WDXY
- Sumter, South Carolina; United States;
- Frequency: 1240 kHz
- Branding: News Talk 1240

Programming
- Language: English
- Format: News Talk Information
- Affiliations: ABC Radio, Gamecock Sports Network (men's basketball)

Ownership
- Owner: Community Broadcasters, LLC

History
- First air date: May 23, 1960

Technical information
- Licensing authority: FCC
- Facility ID: 55267
- Class: C
- Power: 1,000 watts unlimited
- Transmitter coordinates: 33°54′16.00″N 80°19′25.00″W﻿ / ﻿33.9044444°N 80.3236111°W
- Translator: 105.9 Megahertz (W290AY)

Links
- Public license information: Public file; LMS;
- Website: cbsumter.com/wdxy1240am/

= WDXY =

Radio station in Sumter, South Carolina

WDXY (1240 AM) is a conservative radio station broadcasting a News Talk Information format. It is licensed to Sumter, South Carolina, United States.
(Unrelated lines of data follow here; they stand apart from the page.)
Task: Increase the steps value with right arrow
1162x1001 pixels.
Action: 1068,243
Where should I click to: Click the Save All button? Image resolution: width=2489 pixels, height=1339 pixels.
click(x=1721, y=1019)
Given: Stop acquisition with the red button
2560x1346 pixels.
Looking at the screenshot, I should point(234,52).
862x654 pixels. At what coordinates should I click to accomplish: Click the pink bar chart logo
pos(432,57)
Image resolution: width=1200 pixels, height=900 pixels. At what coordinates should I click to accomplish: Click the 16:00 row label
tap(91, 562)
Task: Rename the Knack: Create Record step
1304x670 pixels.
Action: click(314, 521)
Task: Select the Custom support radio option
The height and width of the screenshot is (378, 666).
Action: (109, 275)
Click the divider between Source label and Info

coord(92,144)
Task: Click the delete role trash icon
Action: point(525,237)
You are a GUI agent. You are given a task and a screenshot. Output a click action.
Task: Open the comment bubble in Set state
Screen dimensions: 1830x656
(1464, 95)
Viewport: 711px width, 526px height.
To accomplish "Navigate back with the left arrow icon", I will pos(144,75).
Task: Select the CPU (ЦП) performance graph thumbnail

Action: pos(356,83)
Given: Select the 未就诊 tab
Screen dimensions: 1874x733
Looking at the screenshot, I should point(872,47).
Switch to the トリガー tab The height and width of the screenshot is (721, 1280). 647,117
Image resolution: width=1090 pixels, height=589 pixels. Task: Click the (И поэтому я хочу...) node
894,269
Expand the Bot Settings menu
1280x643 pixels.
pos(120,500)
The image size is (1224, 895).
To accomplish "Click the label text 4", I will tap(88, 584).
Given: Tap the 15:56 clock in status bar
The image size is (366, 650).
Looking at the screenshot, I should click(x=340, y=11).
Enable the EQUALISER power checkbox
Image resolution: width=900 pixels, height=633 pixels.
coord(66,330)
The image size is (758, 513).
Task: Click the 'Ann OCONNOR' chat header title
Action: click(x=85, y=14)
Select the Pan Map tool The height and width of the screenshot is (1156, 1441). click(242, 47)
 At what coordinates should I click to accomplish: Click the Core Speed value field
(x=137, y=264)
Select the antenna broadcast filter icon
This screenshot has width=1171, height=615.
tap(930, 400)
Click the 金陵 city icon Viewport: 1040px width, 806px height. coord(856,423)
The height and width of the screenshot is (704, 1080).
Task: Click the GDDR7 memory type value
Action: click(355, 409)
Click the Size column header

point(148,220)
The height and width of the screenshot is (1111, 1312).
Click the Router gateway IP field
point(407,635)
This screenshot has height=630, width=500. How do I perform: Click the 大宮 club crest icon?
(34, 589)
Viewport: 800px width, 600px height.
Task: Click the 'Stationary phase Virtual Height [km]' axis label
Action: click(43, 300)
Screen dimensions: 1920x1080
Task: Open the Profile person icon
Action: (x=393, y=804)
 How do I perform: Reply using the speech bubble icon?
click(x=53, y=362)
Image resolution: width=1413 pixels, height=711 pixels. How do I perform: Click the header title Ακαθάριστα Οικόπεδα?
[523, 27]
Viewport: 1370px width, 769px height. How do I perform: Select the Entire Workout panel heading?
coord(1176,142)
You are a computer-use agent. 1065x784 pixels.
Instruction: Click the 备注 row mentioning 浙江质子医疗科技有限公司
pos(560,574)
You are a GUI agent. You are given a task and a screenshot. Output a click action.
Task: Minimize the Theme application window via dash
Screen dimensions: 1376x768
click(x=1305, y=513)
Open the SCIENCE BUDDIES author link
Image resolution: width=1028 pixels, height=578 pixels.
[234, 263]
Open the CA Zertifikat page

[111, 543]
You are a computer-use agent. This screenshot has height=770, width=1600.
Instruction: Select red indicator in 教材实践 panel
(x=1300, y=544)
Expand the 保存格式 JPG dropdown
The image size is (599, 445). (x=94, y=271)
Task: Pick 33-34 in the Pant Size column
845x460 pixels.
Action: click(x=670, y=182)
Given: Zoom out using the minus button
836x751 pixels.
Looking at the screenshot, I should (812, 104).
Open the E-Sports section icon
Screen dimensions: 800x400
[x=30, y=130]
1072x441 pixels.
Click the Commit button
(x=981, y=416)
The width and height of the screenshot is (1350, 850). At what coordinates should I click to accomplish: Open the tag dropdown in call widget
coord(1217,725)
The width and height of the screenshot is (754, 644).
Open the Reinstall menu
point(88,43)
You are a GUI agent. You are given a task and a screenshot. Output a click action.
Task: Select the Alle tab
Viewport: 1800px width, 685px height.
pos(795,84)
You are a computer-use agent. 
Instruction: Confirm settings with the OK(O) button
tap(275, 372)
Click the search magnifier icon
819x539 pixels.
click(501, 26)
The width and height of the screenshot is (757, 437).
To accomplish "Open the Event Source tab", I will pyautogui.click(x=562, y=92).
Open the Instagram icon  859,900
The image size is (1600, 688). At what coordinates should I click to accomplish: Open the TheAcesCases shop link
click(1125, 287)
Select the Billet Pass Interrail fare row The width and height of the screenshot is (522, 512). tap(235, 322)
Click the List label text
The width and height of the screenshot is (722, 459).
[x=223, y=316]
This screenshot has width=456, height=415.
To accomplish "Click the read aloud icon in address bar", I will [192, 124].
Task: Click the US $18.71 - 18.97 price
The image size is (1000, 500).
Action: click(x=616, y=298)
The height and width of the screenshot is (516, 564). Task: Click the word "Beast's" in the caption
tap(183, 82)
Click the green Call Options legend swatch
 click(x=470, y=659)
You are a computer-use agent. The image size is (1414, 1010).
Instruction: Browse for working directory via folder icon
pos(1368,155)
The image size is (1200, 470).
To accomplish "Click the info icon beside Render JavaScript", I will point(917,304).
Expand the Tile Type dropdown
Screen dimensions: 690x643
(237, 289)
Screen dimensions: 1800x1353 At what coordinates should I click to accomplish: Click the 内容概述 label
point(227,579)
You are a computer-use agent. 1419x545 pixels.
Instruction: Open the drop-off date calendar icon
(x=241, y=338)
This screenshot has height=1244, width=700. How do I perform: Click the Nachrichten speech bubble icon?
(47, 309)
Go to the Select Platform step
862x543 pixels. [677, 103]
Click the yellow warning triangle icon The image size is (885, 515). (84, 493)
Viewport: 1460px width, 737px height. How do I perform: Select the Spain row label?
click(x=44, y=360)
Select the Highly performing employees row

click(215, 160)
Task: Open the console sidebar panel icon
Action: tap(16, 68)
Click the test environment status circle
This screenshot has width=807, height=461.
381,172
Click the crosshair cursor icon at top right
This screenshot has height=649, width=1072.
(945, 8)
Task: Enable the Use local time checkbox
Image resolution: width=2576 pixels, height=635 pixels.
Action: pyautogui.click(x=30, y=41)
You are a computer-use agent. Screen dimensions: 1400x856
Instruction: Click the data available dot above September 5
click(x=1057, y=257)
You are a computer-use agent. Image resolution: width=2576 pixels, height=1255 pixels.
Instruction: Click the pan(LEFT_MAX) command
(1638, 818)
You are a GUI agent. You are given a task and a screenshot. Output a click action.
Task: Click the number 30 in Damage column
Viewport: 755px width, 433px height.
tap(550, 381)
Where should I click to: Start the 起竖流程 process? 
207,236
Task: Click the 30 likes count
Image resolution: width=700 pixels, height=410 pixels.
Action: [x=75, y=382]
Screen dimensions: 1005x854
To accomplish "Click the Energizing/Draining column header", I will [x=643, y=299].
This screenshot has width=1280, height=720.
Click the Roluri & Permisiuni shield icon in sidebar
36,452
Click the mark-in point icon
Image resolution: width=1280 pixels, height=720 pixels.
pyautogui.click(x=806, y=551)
The station is currently owned by Community Broadcasters, LLC and features programming from ABC Radio.

==Programming==
Programming on WDXY includes mostly national conservative talk programming, such as Dan Bongino, Sean Hannity, and Glenn Beck. The station also airs a local morning show, "Wake Up Carolina".